ホリエモンが提案する「日本の突破口」医療の課題先進国から“解決先進国”に変わる方法堀江貴文

超高齢社会を迎えた日本は、医療費の増大や健康格差など“課題先進国”とされてきた。だが堀江貴文氏は、ここにこそ日本が変わる余地があると見る。国民の健康行動を可視化し、テクノロジーで後押しする仕組みを整えれば、日本は課題解決のモデルケースになりうるという。※本稿は、実業家の堀江貴文『日本医療再生計画 国民医療費50兆円時代の提言22』(幻冬舎新書)の一部を抜粋・編集したものです。

なぜ日本人は
健康になれないのか

 日本の高齢化率は29%を超えた。2070年には4人に1人が75歳以上になる。この数字を見て、多くの人は「大変だ」「医療費が」「介護が」と騒ぐ。でも、私が注目しているのは別の点だ。

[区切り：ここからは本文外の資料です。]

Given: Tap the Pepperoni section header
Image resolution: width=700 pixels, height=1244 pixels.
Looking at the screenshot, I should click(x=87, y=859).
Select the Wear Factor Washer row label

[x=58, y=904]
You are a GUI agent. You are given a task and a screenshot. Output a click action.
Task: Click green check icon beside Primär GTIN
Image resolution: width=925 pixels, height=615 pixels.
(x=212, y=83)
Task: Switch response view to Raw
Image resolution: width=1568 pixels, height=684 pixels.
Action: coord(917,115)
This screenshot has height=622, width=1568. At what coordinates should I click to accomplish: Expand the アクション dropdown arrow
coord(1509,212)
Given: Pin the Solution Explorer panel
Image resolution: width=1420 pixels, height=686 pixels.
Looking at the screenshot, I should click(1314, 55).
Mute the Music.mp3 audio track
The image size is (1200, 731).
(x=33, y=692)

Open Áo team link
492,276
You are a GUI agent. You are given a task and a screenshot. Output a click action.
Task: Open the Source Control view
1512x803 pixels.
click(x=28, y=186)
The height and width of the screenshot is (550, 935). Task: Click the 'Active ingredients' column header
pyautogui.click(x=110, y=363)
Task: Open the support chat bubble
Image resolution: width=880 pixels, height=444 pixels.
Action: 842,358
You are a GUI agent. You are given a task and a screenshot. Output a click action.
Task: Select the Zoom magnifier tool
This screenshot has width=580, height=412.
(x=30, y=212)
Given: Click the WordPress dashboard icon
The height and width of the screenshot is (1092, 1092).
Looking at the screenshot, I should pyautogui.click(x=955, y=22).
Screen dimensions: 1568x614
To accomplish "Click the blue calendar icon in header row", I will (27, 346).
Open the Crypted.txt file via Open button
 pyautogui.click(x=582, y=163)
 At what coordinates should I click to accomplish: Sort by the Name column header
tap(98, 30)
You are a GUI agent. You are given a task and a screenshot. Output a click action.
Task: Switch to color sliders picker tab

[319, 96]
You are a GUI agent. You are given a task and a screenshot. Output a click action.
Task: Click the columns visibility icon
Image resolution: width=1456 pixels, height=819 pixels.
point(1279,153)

 これだけテクノロジーが発達した2025年に、なぜ我々はいまだに「病気になってから治療する」という20世紀的な発想から抜け出せないのか。予防医療の重要性は誰もが口にするが、実際に行動を変える人は驚くほど少ない。

 理由は簡単だ。インセンティブが間違っているからだ。

 現在の医療制度は、病気になった人に手厚い。健康保険で医療費の大部分がカバーされる。一方で、ジムに通って健康を維持している人には何の恩恵もない。毎日犬の散歩で1万歩歩いている高齢者も、家でゴロゴロしている人も、税制上は同じ扱いだ。

 これは明らかに不合理だろう。

 シンガポールの事例を見てみよう。彼らは「National Steps Challenge」という国家プロジェクトを実施している。市民は無料の活動量計をもらい、歩数に応じてポイントを獲得。そのポイントは現金相当のバウチャーと交換できる。